# WHAT IS ASKED:
1. Name every person the travel piece on Como says was born in Caesar's new city of Novum Comum.
2. Write the next part of the travel piece on Como, starting after its final sentence.

# TEXT SECTION:
Situated at the southern tip of Lake Como, the northern Italian city of Como shares a border with Switzerland as well as with several smaller northern Italian communes. In the 1st-century b.c., Julius Caesar relocated the town from nearby hills to its dominant position right at the lower edge of the Lake. First, however, Caesar had to make this lakefront site habitable by actually draining the swamps (in contrast to a certain 21st-century pseudo “ruler” in the U.S.A. who has done no such thing, alas).
Caesar’s new city, Novum Comum, was the birthplace of several famous people, among them the poet Caecilius, the writers Pliny the Elder & Pliny the Younger, and Pope Innocent XI. For millennia, the beauty of Como’s setting had seduced the famous and the learned. As Percy Bysshe Shelly would write to Thomas Peacock while looking for a house there in 1818, “This lake exceeds anything I ever beheld in beauty.”


The shore of Lake Como is dotted with picturesque villages, each offering us today its luxury hotels and elegant, private villas. Since my wife and I only took a brief ferry ride and never disembarked, these few photographs hardly do justice to the individual character of these villages. Still , they manage to capture the intimacy shared between building and lake.


I love this metal and glass Ferry House at the Cernobbio dock. I would call it Gothic Revival in style because of the pointed arches of its three transverse bays which we can see peeking out above the two “transepts” which jut out into the water, and also because of the decorative cusps running down the roof crown of its longitudinal “nave.” Given its materials (iron, maybe also galvanized steel, and large panes of glass) it must date no earlier than the later 19th century; it might even date to the earlier 20th century. My on-line searches found nothing: no date, no architect, not even any reference to the building itself. But to my eyes, this structure is an architectural gem.



Two of the many passengers on the ferry, captured candidly and un-posed, as is my inclination as a photographer.

The next fifteen photographs were taken in Brunate, a town of maybe 1,800 residents located some 1,600 feet directly above Como. There is road access to Brunate, but more convenient access is to be had by a funicular railway.




These four photographs (above) are of the Bellavista restaurant and hotel. It was established in 1896, soon after the opening of the funicular railway. The decorative ironwork of this entry gate reveals clear flourishes of Art Nouveau (as does the distant building), indicating how au courant the owners were. Four details, further below, of private villas in Brunate underscore that same up-to-the-minute taste for this newest style and indicate the likelihood that most of the domestic buildings in Brunate were built as retreats by wealthy middle-class Milanese in the first years of the 20th-century.

# INFORMATION SHOWN:

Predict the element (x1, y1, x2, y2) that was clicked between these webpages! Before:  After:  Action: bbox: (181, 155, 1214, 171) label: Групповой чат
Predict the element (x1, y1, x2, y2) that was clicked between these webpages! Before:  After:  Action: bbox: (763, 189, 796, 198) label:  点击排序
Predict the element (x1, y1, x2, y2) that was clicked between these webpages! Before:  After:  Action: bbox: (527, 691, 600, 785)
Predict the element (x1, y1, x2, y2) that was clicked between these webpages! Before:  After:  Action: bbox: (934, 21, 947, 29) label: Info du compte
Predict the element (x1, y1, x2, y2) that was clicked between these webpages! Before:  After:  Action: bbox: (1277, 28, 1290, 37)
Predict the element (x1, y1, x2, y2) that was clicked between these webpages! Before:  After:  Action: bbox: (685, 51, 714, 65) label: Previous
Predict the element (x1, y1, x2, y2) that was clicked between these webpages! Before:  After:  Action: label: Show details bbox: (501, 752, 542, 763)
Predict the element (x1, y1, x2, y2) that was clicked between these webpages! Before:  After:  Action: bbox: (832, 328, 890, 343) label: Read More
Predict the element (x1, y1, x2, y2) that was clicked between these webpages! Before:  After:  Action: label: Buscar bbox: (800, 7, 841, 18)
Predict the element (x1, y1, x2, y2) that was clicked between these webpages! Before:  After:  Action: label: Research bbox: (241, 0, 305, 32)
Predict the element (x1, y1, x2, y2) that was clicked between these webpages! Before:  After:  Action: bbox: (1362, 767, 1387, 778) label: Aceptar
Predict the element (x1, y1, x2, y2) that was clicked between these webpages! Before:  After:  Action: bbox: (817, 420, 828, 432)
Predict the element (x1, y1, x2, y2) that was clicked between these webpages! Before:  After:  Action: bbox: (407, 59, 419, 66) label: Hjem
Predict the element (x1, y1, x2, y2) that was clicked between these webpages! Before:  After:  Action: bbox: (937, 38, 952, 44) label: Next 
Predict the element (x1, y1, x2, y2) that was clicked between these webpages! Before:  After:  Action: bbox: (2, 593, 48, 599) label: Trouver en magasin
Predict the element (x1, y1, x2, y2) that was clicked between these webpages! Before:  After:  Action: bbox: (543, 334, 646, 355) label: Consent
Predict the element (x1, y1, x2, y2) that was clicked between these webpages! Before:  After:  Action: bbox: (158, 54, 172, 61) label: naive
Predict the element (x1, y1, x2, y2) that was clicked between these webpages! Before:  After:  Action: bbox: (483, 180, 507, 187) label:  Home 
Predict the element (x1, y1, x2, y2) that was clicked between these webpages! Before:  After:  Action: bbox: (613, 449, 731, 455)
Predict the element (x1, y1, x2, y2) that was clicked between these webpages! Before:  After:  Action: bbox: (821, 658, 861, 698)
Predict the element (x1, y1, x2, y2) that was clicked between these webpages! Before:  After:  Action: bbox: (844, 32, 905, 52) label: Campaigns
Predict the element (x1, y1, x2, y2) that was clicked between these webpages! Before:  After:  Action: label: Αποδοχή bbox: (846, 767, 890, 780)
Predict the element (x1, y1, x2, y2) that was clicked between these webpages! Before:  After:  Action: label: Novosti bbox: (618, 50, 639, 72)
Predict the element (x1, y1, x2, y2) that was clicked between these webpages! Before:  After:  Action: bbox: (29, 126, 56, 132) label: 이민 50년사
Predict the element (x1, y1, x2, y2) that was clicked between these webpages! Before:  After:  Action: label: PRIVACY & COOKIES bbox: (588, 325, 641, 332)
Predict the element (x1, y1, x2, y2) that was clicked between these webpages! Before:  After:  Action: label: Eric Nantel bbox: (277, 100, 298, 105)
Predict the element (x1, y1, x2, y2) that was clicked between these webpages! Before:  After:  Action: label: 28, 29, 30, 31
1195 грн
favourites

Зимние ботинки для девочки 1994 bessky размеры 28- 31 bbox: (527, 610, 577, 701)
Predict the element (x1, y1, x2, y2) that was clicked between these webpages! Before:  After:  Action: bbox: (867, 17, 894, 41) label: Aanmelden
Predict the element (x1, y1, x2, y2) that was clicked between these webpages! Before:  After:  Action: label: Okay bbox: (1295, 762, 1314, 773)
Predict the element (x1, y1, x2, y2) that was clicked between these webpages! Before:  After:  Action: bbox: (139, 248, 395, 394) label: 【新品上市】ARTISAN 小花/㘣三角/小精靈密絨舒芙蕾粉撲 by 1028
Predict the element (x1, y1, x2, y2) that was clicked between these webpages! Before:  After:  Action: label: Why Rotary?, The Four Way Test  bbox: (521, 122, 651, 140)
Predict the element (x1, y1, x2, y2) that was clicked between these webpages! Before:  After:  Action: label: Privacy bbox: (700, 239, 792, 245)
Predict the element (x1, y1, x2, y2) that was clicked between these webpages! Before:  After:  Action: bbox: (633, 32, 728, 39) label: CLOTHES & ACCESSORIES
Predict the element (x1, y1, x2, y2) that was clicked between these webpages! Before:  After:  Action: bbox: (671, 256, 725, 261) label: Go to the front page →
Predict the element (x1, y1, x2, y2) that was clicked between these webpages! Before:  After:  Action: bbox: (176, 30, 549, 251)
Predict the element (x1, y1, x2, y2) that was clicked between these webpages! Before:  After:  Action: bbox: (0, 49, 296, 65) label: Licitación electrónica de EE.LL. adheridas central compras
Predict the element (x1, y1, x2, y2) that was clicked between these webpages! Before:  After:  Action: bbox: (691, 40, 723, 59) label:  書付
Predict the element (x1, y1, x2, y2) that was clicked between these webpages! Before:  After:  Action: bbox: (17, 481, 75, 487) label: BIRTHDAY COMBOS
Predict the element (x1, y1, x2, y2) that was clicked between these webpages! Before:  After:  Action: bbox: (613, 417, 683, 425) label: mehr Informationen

# RESPONSES:
1. Caecilius, Pliny the Elder, Pliny the Younger, Pope Innocent XI

2.
The Funicolare Como-Brunate began operations in 1894 on a traction system powered by a steam engine. In 1911, it was converted from steam to electric power, which remains the case today, albeit with several refurbishings and modernizing of cars and equipment.

The descent from Brunate enabled me to take this photograph of the main cathedral, dedicated to the Assumption of the Virgin Mary. It replaced an earlier, Romanesque cathedral, Santa Maria Maggiore. The construction of Santa Maria Assunta began in the late Gothic period and lasted until 1770, when the tall dome over the crossing was completed. Notably, the designer of that dome was the famous late-Baroque architect, Filippo Juvarra.
Had we more time in Como, I would have gone to the Cathedral, especially to see what Juvarra’s dome looked like from inside. I also would have sought out two other buildings of note designed by the modernist Italian architect, Giuseppe Terragni: Novocomum (1929) and Casa del Fascio (1936).

This is a line of people waiting to ride the Funicular Railway up to Brunate.




The Piazza Cavour is the main square of Como, and its north edge looks directly out onto the Lake. In fact, the space it occupies had been a marsh until it was expanded in 1335 into a working port. Only when that port proved too narrow to accommodate the first steamboat, in 1869, was it filled in to create the Piazza we see now. It is named for Italy’s first Prime Minister, the Count of Cavour.
Obviously, the buildings that surround and define this Piazza all date from the late 19th-early 20th century. The decorative details we see in the three photographs above are related to a technique popularized at least five centuries earlier known as sgraffito. Similar to fresco painting, sgraffito uses layers of tinted plaster, sometimes scratching through a top layer to reveal a different colored layer underneath. The very ornate topmost building, with its columns, swags and other decorative elements, visually refers back to the Renaissance. However, the building in the lower photograph, with its sinuous female figures and curvilinear forms, is clearly a product of the Art Nouveau style of the 1890s and following decade. The Brunate villas, pictured earlier, are decorated in the same manner.

Cements and concrete poured into molds for decorative purposes was practiced in the late 19th-early 20th centuries in Italy’s more industrial north as a way to continue a historical ornamental language while meeting the growing demand for new architecture and building. I was intrigued by these volutes, elegant in form, but brutal as they bare their stone aggregate like so many sharp teeth, waiting to nip the elbow of an unsuspecting pedestrian.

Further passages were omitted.